When this happens, the experience Kurt Vonnegut describes above follows shortly after.  It's hard to describe, but you know it when you feel it.  There's also a sense of it being like a jigsaw piece fitting into a puzzle, which in pharmacodynamic (what something does to you) terms is sort of what happens - the various bits of needed stuff slot into the gaps in your body which need them and then you end up being able to do what you need.

Something I've experienced this with more than any other herb is the bitter reaction (which I'm experiencing now as I type about it) from Erythraea centaurium.  The bitter reaction seems to be the release of the pancreatic hormone gastrin due to stimulation of the glossopharyngeal nerve by the bitter taste and the consequent stimulation of the vagus nerve (cranial nerves IX and X, which as the numbers suggest are neighbours).  Here's a photo of some Erythraea centaurium flowers:

"Centaurium erythraea 220603" by Picture taken by BerndH - Own work. Licensed under Creative Commons Attribution-Share Alike 3.0 via Wikimedia Commons - http://commons.wikimedia.org/wiki/File:Centaurium_erythraea_220603.jpg#mediaviewer/File:Centaurium_erythraea_220603.jpg

This stuff was clearly something I needed.  It was of course a liver tonic, and I have had Gilbert's Syndrome, which is like IBS for jaundice instead of the bowels, so probably that was why.  However, with certain herbs you don't need to take the actual herbal remedy itself to get the action, and bitters are a particularly good example of this.  When I was thinking about this herb earlier, I had the taste in mind and I could feel it making my mouth water.  This is because simply thinking about the taste stimulates the release of gastrin in the same way as the actual taste does.

There are at least two other taste reflexes, I would say, and in fact I would say that probably every taste has its response.  One is the sour reflex stimulated by vinegar, which does things like cause coughing, and another is apparently the sweet reflex.  There's a strong tendency for sweet substances without useful calories to lower blood sugar, and this makes sense as the sweet taste is often associated with the consumption of sugar so it would seem to be a signal for the body to start storing glucose and getting it out of the bloodstream to make room for more and prevent, for instance, fluid loss by diuresis, which is what happens when substances rises above certain levels in the plasma.

Cravings, however, can also fool you as they can be addictions to harmful substances.  This happens all the time with carbohydrates for many people, although for me I am for some reason averse to sugar and sweet-tasting food, a phenomenon my brother refers to as "not liking nice stuff".

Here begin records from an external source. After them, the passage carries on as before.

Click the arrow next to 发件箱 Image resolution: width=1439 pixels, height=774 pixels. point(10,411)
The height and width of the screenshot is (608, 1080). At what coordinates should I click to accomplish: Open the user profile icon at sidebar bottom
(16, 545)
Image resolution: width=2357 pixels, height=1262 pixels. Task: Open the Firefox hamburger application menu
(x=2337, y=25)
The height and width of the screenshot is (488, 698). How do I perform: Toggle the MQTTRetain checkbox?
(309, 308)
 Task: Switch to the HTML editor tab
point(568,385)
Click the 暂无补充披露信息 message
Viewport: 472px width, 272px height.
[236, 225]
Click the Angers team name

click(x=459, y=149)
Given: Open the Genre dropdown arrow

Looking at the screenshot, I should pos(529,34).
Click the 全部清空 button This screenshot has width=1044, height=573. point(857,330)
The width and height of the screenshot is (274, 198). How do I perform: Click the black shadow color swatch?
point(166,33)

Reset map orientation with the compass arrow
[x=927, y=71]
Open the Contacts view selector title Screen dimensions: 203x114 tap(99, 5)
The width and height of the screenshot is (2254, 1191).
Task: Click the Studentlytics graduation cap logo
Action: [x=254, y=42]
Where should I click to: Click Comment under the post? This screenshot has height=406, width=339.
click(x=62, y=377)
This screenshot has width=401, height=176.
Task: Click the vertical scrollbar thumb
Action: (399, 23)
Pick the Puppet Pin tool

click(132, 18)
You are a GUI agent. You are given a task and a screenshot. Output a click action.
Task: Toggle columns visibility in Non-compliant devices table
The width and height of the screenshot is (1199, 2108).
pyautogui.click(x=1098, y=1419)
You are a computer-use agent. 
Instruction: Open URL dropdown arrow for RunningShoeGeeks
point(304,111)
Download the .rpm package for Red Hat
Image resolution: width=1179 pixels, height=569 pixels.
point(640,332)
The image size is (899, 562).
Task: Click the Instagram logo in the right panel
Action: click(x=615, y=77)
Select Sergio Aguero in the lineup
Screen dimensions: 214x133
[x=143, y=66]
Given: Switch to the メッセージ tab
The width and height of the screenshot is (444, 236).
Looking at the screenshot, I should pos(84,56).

Of course I'm going to have to shoehorn this in.  The ultimate cellular applause moment I experience is when I consume a phytoestrogen, and of course this works whether or not I know I'm doing it.  That's just on another level entirely, and presumably the same happens when an F2M gets testosterone.

Leaving that aside though, because I must be boring you all senseless, one of the rather tricky tasks a herbalist has to do is to flip this round.  Just as sympathy symptoms are reflected in the practitioner's own body, and in my case I do mean reflected as they occur on the opposite side of my body than the patient's on most occasions, the cravings could be too, and if those cravings are therapeutic rather than addictions, you then have to try to get yourself mentally into a position where you crave what they crave, and then distinguish between the helpful and unhelpful cravings.

That's the peculiar job of the herbalist, or part of it.